Flahertiana: Beyond Any Festivalite

in 9th International Documentary Film Festival Flahertiana

by Hassouna Mansouri

It is difficult for a newly created film festival to have a good place among the huge number of film festivals already existing in the world (one can even talk about ‘festivalite’ as a contemporary sickness of cinema), unless the event has a very special concept. It’s even more difficult when it’s a documentary film festival. The Flahertiana International Documentary Film Festival, located in the Russian city of Perm, seems to be one of those festivals where there is no pretention, neither intention, to be the biggest film festival in the world or to attract the biggest amount of people. Instead, there is a great will to defend an idea of cinema.

On the website of the festival one can read how it was conceived as a tribute to Robert Flaherty, the great American film maker. The festival is in fact dedicated to “… films where the hero lives on the screen a part of his life, directed by the author according to the laws of dramatic art. The first film of this genre, Nanook of the North, was made by Robert Flaherty in 1922. The film became the aesthetical manifest for the subsequent generations of cinema-makers.” At the 9th edition of Flahertiana (November 15th to 21st 2009) I witnessed that this was not a simple slogan, but a reality. The selection of the films in this program is not at all arbitrary, nor open to all kinds of documentaries. It is made so that there is coherence between all the films around this only way of film making according to the method of Flaherty.

The main point is how strong the connection is between reality and cinema. It is not enough to tell a story about an interesting situation. It is not enough to copy the reality because, anyhow, this is not possible. The most important aspect in the vision of this festival is how a film can be part of the life of a character and not the other way round. In the ‘ Flahertian documentaries’ that I saw during this 9th edition of the festival, cinema and reality are so close to each other that they become one world where the character evolutes. It is not about phenomenons in themselves but it is more about the fight man can have against a situation or against a system, for surviving or for a better life.

These films are describing characters while they are fighting. This means necessarily that there is a dramatic construction following different ways and tones of storytelling. Japan, a Story of Love and Hate by British filmmaker Sean McAllister shows how a tension that can appear between a couple because of the very harsh and cruel economical system they live in. From his side, Chinese director Yu Guangyi describes the life of a small family living far from the organized society. Beyond small events happening to the three characters, his film Surviving Song points to the absurdity of a political system which instead of helping people to live, prevents them from any possibility to find their way. In another part of the world, Mexican filmmaker Eugenio Polgovsky calls working kids The Inheritors. His film is constructed following one working day of these kids. It begins in the morning, with the sunrise; it ends with the sunset. In the meantime, he shows us many stories in parallel. Here also, through the adventures of these kids, one can see the system in which the whole society is involved and how the destiny of all these people is decided by the irreversible machine of the non-human economy. The Palestinian psychiatrist in Gaza is another example of the absurdity of life. Swedish filmmaker Peå Holmkist, portraits a dramatic situation of a young doctor in psychiatry working in Gaza who is unable to help his patients because he himself is sick and loses all his forces. Characters are involved in an absurd situation described by the filmmaker through the trajectory of the young doctor as preventing them from any ability to take action or to carry out anything.

These are some examples of films selected at this year’s Flahertiana that show filmmakers dealing with situations on which they have a point of view and which they express by telling the story of one character.
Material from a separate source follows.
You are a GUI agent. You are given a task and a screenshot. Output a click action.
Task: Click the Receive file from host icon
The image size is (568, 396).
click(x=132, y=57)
And in all these documentaries the filmmaking dispositive is quite the same: accompanying the characters in their daily life and making a story about their situation. But this means that the film is also made of unexpected events. In the last third of Surviving Song by Yu Guangyi, the main character disappears from the screen because he was arrested by the police of the party and he escaped. The young Palestinian psychiatrist in Young Freud in Gaza is suffering so much that he could not visit his patients and the film turns to explain his own weakness. These unexpected incidents, which were not planned in the script, are accepted by these filmmakers and, in a way, give a big depth, freshness and liveliness to these films. At the same time, these works are not only having different layers of significance but also give the spectator the feeling of being in a dynamic situation.

Seen from this perspective, the concept of the festival not only shows that there is a special vision of documentary filmmaking, but also succeeds in finding the balance between ‘cinephilia’ and the necessity to attract the public by a kind of cinema in which the spectator himself is part of the films dispositive. Organized in the vast growing city of Perm, on the boundary of two continents (Asia and Europe), the Flahertiana International Documentary Film Festival has all chances to grow. And this is for the great benefit of the young generation of film lovers in that region and also for the benefit of those young filmmakers who are trying to find their way. And in this way, Perm and Flahertiana are an important, even, essential step.